Re: Interleaved collation of related scripts

From: Peter Kirk (
Date: Thu May 13 2004 - 10:06:22 CDT

  • Next message: Peter Kirk: "An apology (was: Everson-bashing)"

    On 13/05/2004 05:01, John Cowan wrote:

    >Peter Kirk scripsit:
    >>>I would have just as many objections to doing that as I would with
    >>>unifying it with Hebrew. Users don't expect this kind of interfiling
    >>>when looking things up in ordered lists. Interfiling of scripts
    >>>impedes legibility.
    >>Well, I see the point. But presumably the only people who would collate
    >>a text containing a mixture of Hebrew and Phoenician, for example, are
    >>those who know and understand both scripts. For anyone else this is a
    >>matter of garbage in, garbage out. So it should be up to these users to
    >>decide whether the legibility concern, which is a real one, is more
    >>important than their otherwise expressed preference for interfiling.
    >In addition, it's important to always remember that "collation" is a
    >cover term for both sorting *and* searching. Collating Hebrew with
    >"Phoenician" at the first level means that a search using Hebrew
    >letters will find "Phoenician" text as well.
    >(I am using horror quotes to remind people that Unicode "Phoenician"
    >includes many non-Punic 22CWSAs, particularly Palaeo-Hebrew.)
    >If indeed Serbs prefer collation equivalence between Cyrillic and
    >Latin (which can only be a tailored preference, of course; in general
    >we don't want to do that), this means not only that they will see
    >the two interfiled in a sorted list, but also that searching for a
    >Serbian word in Cyrillic will find it in Latin and vice versa.
    Thank you, John, for making the point which most others have missed.
    This issue is not primarily one of sorting, because multi-script
    individual texts are rather rare. The far more significant issue is
    searching, of a text corpus or for that matter of the whole Internet.
    Suppose I am looking for a Hebrew or Phoenician, or Serbian or
    Azerbaijani text on the Internet. I don't know, and (if I can read both
    scripts) I don't care which script it is in, I want to match the text
    anyway. For such applications interleaved collation would be very helpful.

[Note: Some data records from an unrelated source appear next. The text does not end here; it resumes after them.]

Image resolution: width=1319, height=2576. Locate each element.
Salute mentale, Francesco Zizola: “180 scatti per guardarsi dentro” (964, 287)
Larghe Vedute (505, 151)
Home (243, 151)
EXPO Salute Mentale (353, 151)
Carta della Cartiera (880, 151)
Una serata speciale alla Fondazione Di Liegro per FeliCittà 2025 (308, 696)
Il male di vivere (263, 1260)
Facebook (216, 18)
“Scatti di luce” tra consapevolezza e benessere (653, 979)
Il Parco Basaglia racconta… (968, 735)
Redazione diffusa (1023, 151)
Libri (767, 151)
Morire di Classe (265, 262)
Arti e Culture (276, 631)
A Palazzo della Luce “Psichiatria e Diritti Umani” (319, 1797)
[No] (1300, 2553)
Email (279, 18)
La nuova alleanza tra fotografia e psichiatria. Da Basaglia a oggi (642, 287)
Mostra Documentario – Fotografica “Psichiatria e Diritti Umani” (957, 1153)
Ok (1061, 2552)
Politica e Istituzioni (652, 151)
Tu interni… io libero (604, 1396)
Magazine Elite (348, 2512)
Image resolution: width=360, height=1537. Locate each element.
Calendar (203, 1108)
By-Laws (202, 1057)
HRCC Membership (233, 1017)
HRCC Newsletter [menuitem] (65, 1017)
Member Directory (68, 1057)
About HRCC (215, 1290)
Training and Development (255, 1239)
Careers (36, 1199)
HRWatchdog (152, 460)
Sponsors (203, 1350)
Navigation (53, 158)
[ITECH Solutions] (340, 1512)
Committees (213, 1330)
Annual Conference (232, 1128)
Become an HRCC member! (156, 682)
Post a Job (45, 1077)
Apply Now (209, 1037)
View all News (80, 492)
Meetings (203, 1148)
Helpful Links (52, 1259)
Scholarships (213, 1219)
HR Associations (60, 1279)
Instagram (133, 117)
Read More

    I am not proposing interleaved collation of Latin and Cyrillic as a
    default simply, because each of the several languages which can be
    written in both scripts has a different transliteration scheme. So
    tailoring will be required to do this kind of searching for Serbian or
    Azerbaijani. But we have the chance to start afresh with Phoenician, and
    the correspondence between the Hebrew and Phoenician alphabets is

    Perhaps someone, some day, will produce an Internet search engine which
    accepts Unicode tailored collation. But I won't hold my breath.

    PS Multi-language bibliographies are common in Russian books. They are
    usually printed with the Latin script entries following the Cyrillic
    script ones, but I have seen interleaved ones.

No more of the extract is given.